This volume is split into parts related to key themes in understanding learning analytics through the lens of the classroom. In the first part, the broad theoretical perspectives are considered. In Chapter 2, Donoghue, Horvath and Lodge consider the applicability of translation frameworks used in the science of learning for the field of learning analytics. One of the key issues in the use of data of any kind to infer student learning is that there is always an inferential gap (Lodge et al., 2017). There is no way to directly measure the processing that occurs in the mind. The kinds of metaphors and methodologies used throughout the diverse range of disciplines interested in learning all rely on some form of inference, which in turn are based on a set of underlying philosophical assumptions. Donoghue et al. unpack what the different levels of analysis mean for interpreting data about learning collected across the full spectrum of methodologies from neurons to neighbourhoods. The discussion in this chapter provides a foundation for more holistic thinking about meaning making and data, which will become increasingly critical as more data from more diverse sources, such as psychophysiological data, are added into the mix. In Chapter 3, Bartimote, Pardo and Reimann delve further into the theoretical aspects of learning analytics. In their chapter, they discuss learning analytics from a realist perspective. Building on a case study in the context of a statistics course, the distinction between learning analytics and learner analytics is drawn. The chapter makes an important contribution to understanding how it is possible to link theory and practice in learning analytics.

The second major part of the book focuses on understanding learning through analytics. Much of the emphasis on learning analytics has been to understand student progression and determine possible avenues for intervention. As is evident in Chapter 4 by Lodge, Panadero, Broadbent and de Barba, there is great value in drawing on learning analytics data, such as behavioural trace data, to better understand learning processes such as those involved in self-regulated learning.
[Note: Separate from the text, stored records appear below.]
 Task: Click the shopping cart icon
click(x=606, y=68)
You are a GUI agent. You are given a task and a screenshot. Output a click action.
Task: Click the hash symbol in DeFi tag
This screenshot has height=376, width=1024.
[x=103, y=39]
Higher-level cognitive and metacognitive processes like those involved in self-regulated learning need to be better understood in order to best use data to help facilitate and enhance learning. Enhancing student self-regulated learning is a difficult undertaking without the nuance that can be provided by a teacher, but some possibilities for using data to do so are discussed in this chapter. Along similar lines, Arguel, Pachman and Lockyer discuss the possibilities for understanding and responding to student emotion using data in Chapter 5. Progress in the area of affective computing and an increased emphasis on emotions in education mean that there is great potential for detecting and intervening when students exhibit various emotions while they learn. Perhaps the most obvious example of this is when behavioural traces suggest a student has reached an impasse in the learning process and is confused. Arguel and colleagues cover how learning analytics can help better understand how student emotions impact on learning in digital environments and how these environments can be created to respond to these emotions.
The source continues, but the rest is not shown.